This didn’t stop some computer scientists from attempting to build consciousness by brute force. In 1984, a gifted engineer called Douglas Lenat began trying to teach his system, Cyc, all the facts that humans know about the world and all the connections between them, in the hope that a system with enough knowledge would begin to self- educate and to join us in, as he put it, “consensus reality”. Lenat and his team have been busy at this task for 36 years.

[see also: The geopolitics of artificial intelligence]

The more promising experiments in AI have been those which take their cue from evolution – those which, faced with ungraspable complexity, say: don’t bother. Human brains have developed heuristics – mental shortcuts, rules of thumb – to arrive at conclusions quickly, without showing their working. Successful computer science has followed, abandoning perfection in favour of results. It was this approach that allowed an IBM supercomputer to beat world chess champion Garry Kasparov in 1997: IBM’s system did not try to “solve” chess by computing every possible game – it’s debatable whether technology will ever achieve such a feat – but looked, as a human player would, for the most promising strategy.

▶ [AIM] Reproduce the whole passage on brute-force and heuristic approaches to AI word for word, keeping every line and mark of punctuation as it stands.

▶ [EXTRACTED ENTRIES]
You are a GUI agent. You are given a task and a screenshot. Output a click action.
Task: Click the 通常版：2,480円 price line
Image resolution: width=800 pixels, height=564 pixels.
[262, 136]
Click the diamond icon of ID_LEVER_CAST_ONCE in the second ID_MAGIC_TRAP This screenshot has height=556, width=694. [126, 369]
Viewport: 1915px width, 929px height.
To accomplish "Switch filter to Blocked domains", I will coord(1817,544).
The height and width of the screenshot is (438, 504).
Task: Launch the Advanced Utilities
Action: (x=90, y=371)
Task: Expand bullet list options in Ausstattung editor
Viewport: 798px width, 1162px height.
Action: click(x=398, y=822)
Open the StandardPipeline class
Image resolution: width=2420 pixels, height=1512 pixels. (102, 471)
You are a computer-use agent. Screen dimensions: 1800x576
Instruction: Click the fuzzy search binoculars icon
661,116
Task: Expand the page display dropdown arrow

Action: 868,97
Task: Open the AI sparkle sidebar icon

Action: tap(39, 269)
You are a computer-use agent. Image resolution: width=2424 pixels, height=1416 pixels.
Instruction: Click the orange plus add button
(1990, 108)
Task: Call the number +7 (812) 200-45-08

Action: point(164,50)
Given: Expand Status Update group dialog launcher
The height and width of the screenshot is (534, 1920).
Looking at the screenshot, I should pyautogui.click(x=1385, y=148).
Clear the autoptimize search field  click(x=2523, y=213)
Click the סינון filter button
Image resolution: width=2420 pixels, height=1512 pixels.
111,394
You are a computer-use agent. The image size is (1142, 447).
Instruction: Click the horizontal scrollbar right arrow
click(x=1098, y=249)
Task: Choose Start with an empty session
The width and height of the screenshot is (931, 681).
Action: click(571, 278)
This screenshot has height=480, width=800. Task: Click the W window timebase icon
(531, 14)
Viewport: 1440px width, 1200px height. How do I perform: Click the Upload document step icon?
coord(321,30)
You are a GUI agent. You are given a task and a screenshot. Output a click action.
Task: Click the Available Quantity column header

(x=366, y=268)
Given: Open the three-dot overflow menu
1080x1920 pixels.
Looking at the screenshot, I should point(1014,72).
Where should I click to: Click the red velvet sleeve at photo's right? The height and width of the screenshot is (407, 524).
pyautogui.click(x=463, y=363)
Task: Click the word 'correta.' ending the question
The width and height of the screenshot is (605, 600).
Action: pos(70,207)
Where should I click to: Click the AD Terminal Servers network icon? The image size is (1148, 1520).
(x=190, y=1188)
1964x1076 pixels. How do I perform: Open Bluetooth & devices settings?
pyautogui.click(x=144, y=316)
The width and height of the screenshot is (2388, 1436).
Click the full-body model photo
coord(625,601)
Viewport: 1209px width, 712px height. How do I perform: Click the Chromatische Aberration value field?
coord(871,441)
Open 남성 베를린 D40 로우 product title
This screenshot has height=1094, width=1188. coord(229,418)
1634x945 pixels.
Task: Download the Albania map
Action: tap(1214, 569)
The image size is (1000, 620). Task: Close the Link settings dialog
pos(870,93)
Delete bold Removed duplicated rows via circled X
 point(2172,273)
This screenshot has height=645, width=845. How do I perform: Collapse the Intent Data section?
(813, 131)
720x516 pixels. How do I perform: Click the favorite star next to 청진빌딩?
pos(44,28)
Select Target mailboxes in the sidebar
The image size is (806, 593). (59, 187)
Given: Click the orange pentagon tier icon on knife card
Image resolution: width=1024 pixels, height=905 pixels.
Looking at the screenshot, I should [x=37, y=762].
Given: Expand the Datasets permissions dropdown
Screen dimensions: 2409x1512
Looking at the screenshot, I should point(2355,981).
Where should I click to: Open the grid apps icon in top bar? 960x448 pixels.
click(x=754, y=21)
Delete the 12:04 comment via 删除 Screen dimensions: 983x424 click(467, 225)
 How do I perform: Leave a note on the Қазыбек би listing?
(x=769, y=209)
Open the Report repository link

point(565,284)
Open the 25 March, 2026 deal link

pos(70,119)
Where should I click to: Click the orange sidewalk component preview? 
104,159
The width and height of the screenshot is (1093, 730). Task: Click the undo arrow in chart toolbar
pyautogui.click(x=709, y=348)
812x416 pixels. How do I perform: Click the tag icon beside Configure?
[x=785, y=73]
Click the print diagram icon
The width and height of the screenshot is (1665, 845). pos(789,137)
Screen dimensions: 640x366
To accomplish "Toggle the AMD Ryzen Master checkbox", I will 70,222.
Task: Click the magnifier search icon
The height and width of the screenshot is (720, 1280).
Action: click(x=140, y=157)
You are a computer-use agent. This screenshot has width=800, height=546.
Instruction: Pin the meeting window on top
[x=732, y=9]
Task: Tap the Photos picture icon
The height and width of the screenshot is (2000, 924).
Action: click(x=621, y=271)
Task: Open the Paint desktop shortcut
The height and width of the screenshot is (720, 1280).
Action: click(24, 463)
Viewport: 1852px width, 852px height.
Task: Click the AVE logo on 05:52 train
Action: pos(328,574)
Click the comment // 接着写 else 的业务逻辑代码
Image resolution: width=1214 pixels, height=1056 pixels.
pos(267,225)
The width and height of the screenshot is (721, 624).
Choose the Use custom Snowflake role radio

▶ [EXERCISE OUTPUT]
This didn’t stop some computer scientists from attempting to build consciousness by brute force. In 1984, a gifted engineer called Douglas Lenat began trying to teach his system, Cyc, all the facts that humans know about the world and all the connections between them, in the hope that a system with enough knowledge would begin to self- educate and to join us in, as he put it, “consensus reality”. Lenat and his team have been busy at this task for 36 years.

[see also: The geopolitics of artificial intelligence]

The more promising experiments in AI have been those which take their cue from evolution – those which, faced with ungraspable complexity, say: don’t bother. Human brains have developed heuristics – mental shortcuts, rules of thumb – to arrive at conclusions quickly, without showing their working. Successful computer science has followed, abandoning perfection in favour of results. It was this approach that allowed an IBM supercomputer to beat world chess champion Garry Kasparov in 1997: IBM’s system did not try to “solve” chess by computing every possible game – it’s debatable whether technology will ever achieve such a feat – but looked, as a human player would, for the most promising strategy.